To generate, rotate, or revoke your API key, visit the Integrations page in your merchant dashboard. One active key is allowed per merchant at any time. Rotating a key immediately revokes the previous one, so update any connected systems before rotating.

Your Merchant ID (needed for the X-Merchant-Id header) is also shown on that page.

rules

Lifecycle rules

These rules should stay stable across docs, UI, and backend enforcement.

One active API key per merchant.

Refreshing a key rotates it: revoke the old key, mint a new one.

Revoked keys cannot authenticate.

Successful API use updates last_used_at.

Plan entitlement and billing status are checked before access is granted.

Booking creation must be idempotent.

At least one of email or phone is required per booking — both are optional when the other is present.

Duplicate guest/time/party-size bookings within 5 minutes are rejected.

The docs page must describe the backend contract exactly, not just the marketing version.

idempotency

Idempotency

Booking creation is idempotent.
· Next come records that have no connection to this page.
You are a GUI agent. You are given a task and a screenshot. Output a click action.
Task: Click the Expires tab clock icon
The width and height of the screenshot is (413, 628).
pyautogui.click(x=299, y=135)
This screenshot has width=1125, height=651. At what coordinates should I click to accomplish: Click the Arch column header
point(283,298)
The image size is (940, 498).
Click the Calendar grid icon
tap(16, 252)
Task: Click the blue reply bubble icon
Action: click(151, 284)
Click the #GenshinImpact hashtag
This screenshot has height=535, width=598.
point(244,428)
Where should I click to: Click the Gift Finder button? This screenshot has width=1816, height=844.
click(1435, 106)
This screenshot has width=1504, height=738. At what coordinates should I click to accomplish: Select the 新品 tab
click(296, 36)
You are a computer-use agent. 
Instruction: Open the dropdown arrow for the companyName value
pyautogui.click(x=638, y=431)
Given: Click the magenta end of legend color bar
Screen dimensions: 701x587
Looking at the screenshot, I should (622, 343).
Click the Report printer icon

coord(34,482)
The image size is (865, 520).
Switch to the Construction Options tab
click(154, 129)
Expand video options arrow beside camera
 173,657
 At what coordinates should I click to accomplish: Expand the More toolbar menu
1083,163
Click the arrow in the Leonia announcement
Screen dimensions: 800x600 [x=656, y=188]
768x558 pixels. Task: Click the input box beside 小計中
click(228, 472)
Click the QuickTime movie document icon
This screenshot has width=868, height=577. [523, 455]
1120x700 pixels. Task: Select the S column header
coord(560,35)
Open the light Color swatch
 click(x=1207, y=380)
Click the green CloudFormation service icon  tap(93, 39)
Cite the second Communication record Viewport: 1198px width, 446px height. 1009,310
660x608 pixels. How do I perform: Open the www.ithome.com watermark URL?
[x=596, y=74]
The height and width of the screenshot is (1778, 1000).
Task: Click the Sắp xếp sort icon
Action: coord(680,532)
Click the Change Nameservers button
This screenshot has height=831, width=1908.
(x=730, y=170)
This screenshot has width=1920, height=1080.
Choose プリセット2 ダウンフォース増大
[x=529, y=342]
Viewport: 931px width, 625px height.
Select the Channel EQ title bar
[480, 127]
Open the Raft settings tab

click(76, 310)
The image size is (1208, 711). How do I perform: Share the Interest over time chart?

Two independent guards prevent duplicate reservations.

PropertyRequirementNotes
Idempotency-Key headerRequired on POST /bookingsA UUID you generate per booking attempt. Include it in every create request.
24-hour dedup windowBehaviourReplaying the same Idempotency-Key with the same request body within 24 hours returns the original 201 response without creating a new booking.
IDEMPOTENCY_CONFLICT (409)ErrorThe same Idempotency-Key was reused with a different request body. Generate a new key for a different booking.
DUPLICATE_BOOKING (409)ErrorA separate 5-minute guard rejects any booking with the same email + time + party size, regardless of idempotency key. Protects against two different callers creating logically identical bookings simultaneously.

Recommended pattern

// Generate a stable key per booking attempt (store it if you need to retry)
const idempotencyKey = crypto.randomUUID();

const res = await fetch(`${BASE_URL}/api/external/v1/bookings`, {
  method: "POST",
  headers: {
    "Authorization": "Bearer buqq_live_...",
    "X-Merchant-Id": "YOUR_MERCHANT_ID",
    "Idempotency-Key": idempotencyKey,   // same key on retry
    "Content-Type": "application/json",
  },
  body: JSON.stringify({ /* booking fields */ }),
});

// On network failure: retry with the SAME idempotencyKey
// On success: discard the key — generate a new one for the next booking

changelog

Changelog

API version history. The external API uses date-based versioning via the URL path.

VersionDateNotes
v1.2June 2026GET /availability response now includes fullSlots — time slots that exist on the date but are at capacity for the requested party size. Backwards compatible additive field.
v1.1June 2026email and phone on POST /bookings are now independently optional — at least one must be provided. Previously both were required. Backwards compatible: existing callers sending both fields are unaffected.
v1.0April 2026Initial release. Availability check, bookings list, booking creation with idempotency, booking status update, and API key lifecycle management.